Excerpts from a dataset:
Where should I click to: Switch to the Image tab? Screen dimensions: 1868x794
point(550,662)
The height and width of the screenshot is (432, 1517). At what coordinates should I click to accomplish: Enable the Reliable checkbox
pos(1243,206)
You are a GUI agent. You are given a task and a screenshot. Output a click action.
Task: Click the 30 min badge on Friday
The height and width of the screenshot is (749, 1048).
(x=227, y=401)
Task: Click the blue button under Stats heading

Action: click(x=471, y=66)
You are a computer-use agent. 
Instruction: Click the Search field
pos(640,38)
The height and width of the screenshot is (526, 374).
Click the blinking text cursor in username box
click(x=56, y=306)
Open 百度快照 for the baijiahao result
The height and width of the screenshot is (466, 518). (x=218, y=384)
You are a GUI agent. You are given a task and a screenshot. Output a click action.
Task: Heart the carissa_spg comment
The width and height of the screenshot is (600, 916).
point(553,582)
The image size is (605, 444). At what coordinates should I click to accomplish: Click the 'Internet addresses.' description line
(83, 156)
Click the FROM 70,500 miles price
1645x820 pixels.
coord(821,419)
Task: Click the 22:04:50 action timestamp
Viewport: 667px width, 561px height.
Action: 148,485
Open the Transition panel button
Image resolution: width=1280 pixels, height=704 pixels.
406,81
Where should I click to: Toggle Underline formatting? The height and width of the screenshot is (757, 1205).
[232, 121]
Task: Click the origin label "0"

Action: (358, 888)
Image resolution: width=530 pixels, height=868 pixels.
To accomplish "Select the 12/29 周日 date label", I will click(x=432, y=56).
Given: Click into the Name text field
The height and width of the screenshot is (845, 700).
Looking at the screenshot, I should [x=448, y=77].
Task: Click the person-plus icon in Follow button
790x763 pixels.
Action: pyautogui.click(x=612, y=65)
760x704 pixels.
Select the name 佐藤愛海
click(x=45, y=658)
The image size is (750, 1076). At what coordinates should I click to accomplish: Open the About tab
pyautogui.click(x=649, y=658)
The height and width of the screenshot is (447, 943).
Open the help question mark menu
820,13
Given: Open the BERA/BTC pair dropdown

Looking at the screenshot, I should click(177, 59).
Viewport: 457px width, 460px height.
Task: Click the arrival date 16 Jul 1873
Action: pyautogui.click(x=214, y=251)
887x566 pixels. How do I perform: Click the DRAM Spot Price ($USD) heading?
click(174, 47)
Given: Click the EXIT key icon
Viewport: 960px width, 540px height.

*WHAT THIS TASK INVOLVES:* Return exactly the lines from the line holding "790x763 pixels." to the last line of the data, with both of those lines included and nothing added.

*WRITTEN ANSWER:*
790x763 pixels.
Action: pyautogui.click(x=612, y=65)
760x704 pixels.
Select the name 佐藤愛海
click(x=45, y=658)
The image size is (750, 1076). At what coordinates should I click to accomplish: Open the About tab
pyautogui.click(x=649, y=658)
The height and width of the screenshot is (447, 943).
Open the help question mark menu
820,13
Given: Open the BERA/BTC pair dropdown

Looking at the screenshot, I should click(177, 59).
Viewport: 457px width, 460px height.
Task: Click the arrival date 16 Jul 1873
Action: pyautogui.click(x=214, y=251)
887x566 pixels. How do I perform: Click the DRAM Spot Price ($USD) heading?
click(174, 47)
Given: Click the EXIT key icon
Viewport: 960px width, 540px height.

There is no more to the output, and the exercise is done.